### RECORD EXCERPTS
● ● ● ● ●

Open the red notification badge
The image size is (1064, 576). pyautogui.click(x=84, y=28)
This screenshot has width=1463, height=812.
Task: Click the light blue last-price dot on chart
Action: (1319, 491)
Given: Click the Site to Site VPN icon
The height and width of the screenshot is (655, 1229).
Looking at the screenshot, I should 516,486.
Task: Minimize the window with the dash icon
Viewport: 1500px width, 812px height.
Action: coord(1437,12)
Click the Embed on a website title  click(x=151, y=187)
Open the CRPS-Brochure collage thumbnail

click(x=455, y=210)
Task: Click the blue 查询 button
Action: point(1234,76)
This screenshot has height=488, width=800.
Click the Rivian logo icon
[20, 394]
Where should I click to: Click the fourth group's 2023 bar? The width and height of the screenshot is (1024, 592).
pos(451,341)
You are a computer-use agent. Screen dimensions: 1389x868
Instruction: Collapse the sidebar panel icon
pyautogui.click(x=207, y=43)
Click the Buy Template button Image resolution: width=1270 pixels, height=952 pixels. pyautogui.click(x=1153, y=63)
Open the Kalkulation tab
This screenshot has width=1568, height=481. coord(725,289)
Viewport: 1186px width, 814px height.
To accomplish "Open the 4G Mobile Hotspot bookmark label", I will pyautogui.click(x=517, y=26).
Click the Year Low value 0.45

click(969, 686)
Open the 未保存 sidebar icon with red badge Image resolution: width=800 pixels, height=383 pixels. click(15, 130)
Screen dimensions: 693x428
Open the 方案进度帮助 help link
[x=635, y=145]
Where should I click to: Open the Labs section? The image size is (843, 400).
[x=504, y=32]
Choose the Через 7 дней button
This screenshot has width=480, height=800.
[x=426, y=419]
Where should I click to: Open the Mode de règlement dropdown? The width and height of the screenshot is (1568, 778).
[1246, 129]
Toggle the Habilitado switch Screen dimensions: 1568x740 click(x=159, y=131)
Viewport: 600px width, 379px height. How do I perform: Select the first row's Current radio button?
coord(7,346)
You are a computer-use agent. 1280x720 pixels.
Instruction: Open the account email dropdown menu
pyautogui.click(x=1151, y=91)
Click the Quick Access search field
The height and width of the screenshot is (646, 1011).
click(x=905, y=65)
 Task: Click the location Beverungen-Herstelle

● ● ● ● ●

### TASK DESCRIPTION
Your answer should be a single number: the count of lines in the entries that contain the word "computer".

### ANSWER TO THIS TASK
2